— Problem description —
Retype all of the lines below with no changes.

— Data —
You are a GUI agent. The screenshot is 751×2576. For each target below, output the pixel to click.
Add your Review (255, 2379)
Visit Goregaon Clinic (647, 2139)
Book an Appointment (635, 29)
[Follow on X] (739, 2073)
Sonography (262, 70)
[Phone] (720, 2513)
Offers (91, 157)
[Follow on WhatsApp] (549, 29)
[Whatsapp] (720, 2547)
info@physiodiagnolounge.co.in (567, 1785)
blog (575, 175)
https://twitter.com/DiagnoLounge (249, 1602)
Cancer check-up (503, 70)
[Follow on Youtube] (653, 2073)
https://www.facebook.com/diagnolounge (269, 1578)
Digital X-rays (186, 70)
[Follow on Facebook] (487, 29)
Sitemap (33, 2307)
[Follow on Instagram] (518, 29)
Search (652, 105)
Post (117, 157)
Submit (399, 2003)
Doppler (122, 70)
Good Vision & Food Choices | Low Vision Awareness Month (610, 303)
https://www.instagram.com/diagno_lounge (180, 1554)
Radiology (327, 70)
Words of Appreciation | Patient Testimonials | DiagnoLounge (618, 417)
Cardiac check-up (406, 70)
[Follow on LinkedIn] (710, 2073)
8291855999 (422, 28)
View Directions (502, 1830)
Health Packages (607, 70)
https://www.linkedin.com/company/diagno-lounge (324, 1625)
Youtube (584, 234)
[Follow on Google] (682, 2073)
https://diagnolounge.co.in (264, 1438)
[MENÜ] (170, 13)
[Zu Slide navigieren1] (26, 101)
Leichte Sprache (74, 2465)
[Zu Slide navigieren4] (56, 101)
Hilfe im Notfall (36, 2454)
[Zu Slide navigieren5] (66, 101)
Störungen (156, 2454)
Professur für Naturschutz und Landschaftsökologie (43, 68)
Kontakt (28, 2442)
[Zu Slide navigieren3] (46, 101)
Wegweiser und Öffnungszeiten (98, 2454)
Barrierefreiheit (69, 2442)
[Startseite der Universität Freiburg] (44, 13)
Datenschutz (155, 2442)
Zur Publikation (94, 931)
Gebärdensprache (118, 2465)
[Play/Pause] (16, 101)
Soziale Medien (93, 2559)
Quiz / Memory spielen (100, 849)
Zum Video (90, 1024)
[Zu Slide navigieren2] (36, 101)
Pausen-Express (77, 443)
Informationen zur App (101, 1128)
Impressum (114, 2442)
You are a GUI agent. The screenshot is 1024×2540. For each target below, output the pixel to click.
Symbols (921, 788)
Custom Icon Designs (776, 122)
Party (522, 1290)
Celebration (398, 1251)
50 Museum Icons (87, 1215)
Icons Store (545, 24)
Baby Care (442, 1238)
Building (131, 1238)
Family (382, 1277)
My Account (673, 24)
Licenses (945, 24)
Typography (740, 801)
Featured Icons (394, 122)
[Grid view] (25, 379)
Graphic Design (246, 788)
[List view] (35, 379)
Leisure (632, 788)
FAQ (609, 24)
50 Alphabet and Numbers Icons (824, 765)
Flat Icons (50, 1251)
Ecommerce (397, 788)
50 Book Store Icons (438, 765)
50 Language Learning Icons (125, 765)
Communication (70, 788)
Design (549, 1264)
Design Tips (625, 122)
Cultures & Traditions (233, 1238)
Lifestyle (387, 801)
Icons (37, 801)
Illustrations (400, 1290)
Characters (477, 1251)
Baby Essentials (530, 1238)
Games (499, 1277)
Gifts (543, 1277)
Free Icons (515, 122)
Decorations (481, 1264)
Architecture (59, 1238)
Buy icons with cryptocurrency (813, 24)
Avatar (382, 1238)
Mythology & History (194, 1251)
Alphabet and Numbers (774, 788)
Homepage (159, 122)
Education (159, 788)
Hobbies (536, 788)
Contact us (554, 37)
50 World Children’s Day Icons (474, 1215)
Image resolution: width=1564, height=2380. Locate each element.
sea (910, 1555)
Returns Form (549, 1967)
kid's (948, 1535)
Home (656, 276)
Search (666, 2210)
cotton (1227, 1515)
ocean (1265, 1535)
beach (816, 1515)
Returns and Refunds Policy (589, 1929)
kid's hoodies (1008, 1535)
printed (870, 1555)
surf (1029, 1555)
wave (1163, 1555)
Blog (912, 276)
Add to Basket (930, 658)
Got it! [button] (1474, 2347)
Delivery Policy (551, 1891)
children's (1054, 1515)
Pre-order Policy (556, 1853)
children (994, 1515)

— Task solution —
You are a GUI agent. The screenshot is 751×2576. For each target below, output the pixel to click.
Add your Review (255, 2379)
Visit Goregaon Clinic (647, 2139)
Book an Appointment (635, 29)
[Follow on X] (739, 2073)
Sonography (262, 70)
[Phone] (720, 2513)
Offers (91, 157)
[Follow on WhatsApp] (549, 29)
[Whatsapp] (720, 2547)
info@physiodiagnolounge.co.in (567, 1785)
blog (575, 175)
https://twitter.com/DiagnoLounge (249, 1602)
Cancer check-up (503, 70)
[Follow on Youtube] (653, 2073)
https://www.facebook.com/diagnolounge (269, 1578)
Digital X-rays (186, 70)
[Follow on Facebook] (487, 29)
Sitemap (33, 2307)
[Follow on Instagram] (518, 29)
Search (652, 105)
Post (117, 157)
Submit (399, 2003)
Doppler (122, 70)
Good Vision & Food Choices | Low Vision Awareness Month (610, 303)
https://www.instagram.com/diagno_lounge (180, 1554)
Radiology (327, 70)
Words of Appreciation | Patient Testimonials | DiagnoLounge (618, 417)
Cardiac check-up (406, 70)
[Follow on LinkedIn] (710, 2073)
8291855999 (422, 28)
View Directions (502, 1830)
Health Packages (607, 70)
https://www.linkedin.com/company/diagno-lounge (324, 1625)
Youtube (584, 234)
[Follow on Google] (682, 2073)
https://diagnolounge.co.in (264, 1438)
[MENÜ] (170, 13)
[Zu Slide navigieren1] (26, 101)
Leichte Sprache (74, 2465)
[Zu Slide navigieren4] (56, 101)
Hilfe im Notfall (36, 2454)
[Zu Slide navigieren5] (66, 101)
Störungen (156, 2454)
Professur für Naturschutz und Landschaftsökologie (43, 68)
Kontakt (28, 2442)
[Zu Slide navigieren3] (46, 101)
Wegweiser und Öffnungszeiten (98, 2454)
Barrierefreiheit (69, 2442)
[Startseite der Universität Freiburg] (44, 13)
Datenschutz (155, 2442)
Zur Publikation (94, 931)
Gebärdensprache (118, 2465)
[Play/Pause] (16, 101)
Soziale Medien (93, 2559)
Quiz / Memory spielen (100, 849)
Zum Video (90, 1024)
[Zu Slide navigieren2] (36, 101)
Pausen-Express (77, 443)
Informationen zur App (101, 1128)
Impressum (114, 2442)
You are a GUI agent. The screenshot is 1024×2540. For each target below, output the pixel to click.
Symbols (921, 788)
Custom Icon Designs (776, 122)
Party (522, 1290)
Celebration (398, 1251)
50 Museum Icons (87, 1215)
Icons Store (545, 24)
Baby Care (442, 1238)
Building (131, 1238)
Family (382, 1277)
My Account (673, 24)
Licenses (945, 24)
Typography (740, 801)
Featured Icons (394, 122)
[Grid view] (25, 379)
Graphic Design (246, 788)
[List view] (35, 379)
Leisure (632, 788)
FAQ (609, 24)
50 Alphabet and Numbers Icons (824, 765)
Flat Icons (50, 1251)
Ecommerce (397, 788)
50 Book Store Icons (438, 765)
50 Language Learning Icons (125, 765)
Communication (70, 788)
Design (549, 1264)
Design Tips (625, 122)
Cultures & Traditions (233, 1238)
Lifestyle (387, 801)
Icons (37, 801)
Illustrations (400, 1290)
Characters (477, 1251)
Baby Essentials (530, 1238)
Games (499, 1277)
Gifts (543, 1277)
Free Icons (515, 122)
Decorations (481, 1264)
Architecture (59, 1238)
Buy icons with cryptocurrency (813, 24)
Avatar (382, 1238)
Mythology & History (194, 1251)
Alphabet and Numbers (774, 788)
Homepage (159, 122)
Education (159, 788)
Hobbies (536, 788)
Contact us (554, 37)
50 World Children’s Day Icons (474, 1215)
Image resolution: width=1564, height=2380. Locate each element.
sea (910, 1555)
Returns Form (549, 1967)
kid's (948, 1535)
Home (656, 276)
Search (666, 2210)
cotton (1227, 1515)
ocean (1265, 1535)
beach (816, 1515)
Returns and Refunds Policy (589, 1929)
kid's hoodies (1008, 1535)
printed (870, 1555)
surf (1029, 1555)
wave (1163, 1555)
Blog (912, 276)
Add to Basket (930, 658)
Got it! [button] (1474, 2347)
Delivery Policy (551, 1891)
children's (1054, 1515)
Pre-order Policy (556, 1853)
children (994, 1515)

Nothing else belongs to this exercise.